When we were in California, my sister encouraged a daily morning look at the Electoral Vote Predictor. The picture in mid-August was serene: Kerry had a consistent, comfortable lead as chronicled on this excellent site. This morning, however, was not so pretty. A place to watch.
I’m back, and before I get to describing some of the highlights of a wonderful, restful summer break, I want to recommend two books I read.
First, The Wisdom of Crowds. I like James Surowiecki’s columns in The New Yorker, but at first I thought this book might have been better as a column. Too often, a good idea can be stretched into book length when it isn’t merited. But The Wisdom of Crowds just got better and better.
The book examines the many instances where, as the subtitle has it, “the many are smarter than the few”. It also looks at the circumstances when this doesn’t apply, and the way to design organisations to take advantage of collective wisdom. It certainly had me questioning my faith in expert opinion. A book that transforms the way you look at many things.

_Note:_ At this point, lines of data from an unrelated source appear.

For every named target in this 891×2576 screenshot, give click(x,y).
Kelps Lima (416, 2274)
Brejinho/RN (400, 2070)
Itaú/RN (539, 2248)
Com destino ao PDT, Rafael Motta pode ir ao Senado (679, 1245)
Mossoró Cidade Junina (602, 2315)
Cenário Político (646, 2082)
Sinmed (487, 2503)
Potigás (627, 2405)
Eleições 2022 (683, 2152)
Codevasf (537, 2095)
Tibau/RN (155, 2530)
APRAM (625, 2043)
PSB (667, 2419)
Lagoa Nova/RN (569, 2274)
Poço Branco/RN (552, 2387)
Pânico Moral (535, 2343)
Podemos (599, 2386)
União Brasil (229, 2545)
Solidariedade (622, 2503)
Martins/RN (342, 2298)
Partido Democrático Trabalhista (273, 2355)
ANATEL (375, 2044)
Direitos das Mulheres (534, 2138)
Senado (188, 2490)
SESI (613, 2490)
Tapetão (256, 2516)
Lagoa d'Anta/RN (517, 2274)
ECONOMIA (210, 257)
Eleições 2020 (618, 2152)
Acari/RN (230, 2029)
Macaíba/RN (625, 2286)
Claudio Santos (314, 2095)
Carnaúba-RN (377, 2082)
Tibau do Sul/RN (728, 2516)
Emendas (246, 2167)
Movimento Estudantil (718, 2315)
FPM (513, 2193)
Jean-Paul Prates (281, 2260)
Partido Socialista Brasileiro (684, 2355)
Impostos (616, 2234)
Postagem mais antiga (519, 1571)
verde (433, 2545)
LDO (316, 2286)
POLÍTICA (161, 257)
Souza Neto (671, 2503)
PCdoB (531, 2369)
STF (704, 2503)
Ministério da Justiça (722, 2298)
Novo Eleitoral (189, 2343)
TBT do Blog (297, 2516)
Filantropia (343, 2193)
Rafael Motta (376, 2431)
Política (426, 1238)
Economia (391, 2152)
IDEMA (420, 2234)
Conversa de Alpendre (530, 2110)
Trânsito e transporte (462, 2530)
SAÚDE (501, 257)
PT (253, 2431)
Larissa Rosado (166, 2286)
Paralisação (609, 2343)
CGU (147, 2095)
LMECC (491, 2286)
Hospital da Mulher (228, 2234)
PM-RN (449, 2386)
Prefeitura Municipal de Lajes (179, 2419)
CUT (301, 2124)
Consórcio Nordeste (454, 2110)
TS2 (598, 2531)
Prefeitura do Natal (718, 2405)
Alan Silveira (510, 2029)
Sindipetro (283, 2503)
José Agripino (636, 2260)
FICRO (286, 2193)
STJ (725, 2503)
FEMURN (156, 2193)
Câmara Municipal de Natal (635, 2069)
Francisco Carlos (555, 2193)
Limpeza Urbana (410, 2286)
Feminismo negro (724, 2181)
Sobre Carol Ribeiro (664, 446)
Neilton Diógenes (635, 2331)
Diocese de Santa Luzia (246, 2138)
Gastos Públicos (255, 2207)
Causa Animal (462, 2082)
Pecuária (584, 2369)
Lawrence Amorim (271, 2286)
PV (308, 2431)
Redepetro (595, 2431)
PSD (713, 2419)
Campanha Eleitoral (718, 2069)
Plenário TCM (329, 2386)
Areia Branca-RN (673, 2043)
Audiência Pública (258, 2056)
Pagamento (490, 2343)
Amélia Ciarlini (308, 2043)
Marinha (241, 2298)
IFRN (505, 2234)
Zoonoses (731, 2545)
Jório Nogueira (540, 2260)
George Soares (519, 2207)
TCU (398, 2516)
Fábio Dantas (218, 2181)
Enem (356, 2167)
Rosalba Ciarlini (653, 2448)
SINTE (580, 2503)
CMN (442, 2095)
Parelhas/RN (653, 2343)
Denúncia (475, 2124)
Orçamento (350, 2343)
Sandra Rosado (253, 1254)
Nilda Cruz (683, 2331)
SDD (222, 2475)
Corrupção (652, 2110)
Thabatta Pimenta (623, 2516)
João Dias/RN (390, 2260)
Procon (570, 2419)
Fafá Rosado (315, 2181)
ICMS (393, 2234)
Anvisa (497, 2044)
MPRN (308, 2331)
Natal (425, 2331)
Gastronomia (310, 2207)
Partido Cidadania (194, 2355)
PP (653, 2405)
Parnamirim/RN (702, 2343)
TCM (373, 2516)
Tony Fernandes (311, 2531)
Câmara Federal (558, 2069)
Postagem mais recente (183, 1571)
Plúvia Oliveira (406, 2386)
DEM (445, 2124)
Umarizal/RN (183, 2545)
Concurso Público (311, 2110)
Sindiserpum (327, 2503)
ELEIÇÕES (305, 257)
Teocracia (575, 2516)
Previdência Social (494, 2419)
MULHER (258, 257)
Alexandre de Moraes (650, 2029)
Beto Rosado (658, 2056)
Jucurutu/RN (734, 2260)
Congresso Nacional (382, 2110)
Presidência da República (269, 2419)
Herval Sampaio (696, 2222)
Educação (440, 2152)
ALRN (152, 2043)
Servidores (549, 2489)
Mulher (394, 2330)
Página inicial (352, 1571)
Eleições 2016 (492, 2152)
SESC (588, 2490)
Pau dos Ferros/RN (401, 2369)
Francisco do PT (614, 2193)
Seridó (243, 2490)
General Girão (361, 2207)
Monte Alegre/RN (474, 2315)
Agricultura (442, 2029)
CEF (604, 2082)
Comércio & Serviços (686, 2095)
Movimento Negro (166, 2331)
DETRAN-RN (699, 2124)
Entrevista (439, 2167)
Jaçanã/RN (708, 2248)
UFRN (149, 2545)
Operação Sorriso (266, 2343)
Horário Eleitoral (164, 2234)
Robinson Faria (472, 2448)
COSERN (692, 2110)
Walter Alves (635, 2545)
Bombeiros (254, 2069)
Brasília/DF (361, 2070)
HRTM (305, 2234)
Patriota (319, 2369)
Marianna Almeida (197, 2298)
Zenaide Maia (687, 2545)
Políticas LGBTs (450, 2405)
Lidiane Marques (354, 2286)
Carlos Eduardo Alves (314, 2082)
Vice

On a very different note, Tom Holland’s Rubicon, about the fall of the Roman Republic, is both gripping narrative history and a lesson for our own times (appropriately, Chris Lydon has some reflections on the current American empire).
Finally, a friend who is a very good and tough judge of these things says The Company of Strangers is a must read. That’s next up for me, once I finish Battle Cry of Freedom (which I should have read years ago, I know, but it’s been worth the wait).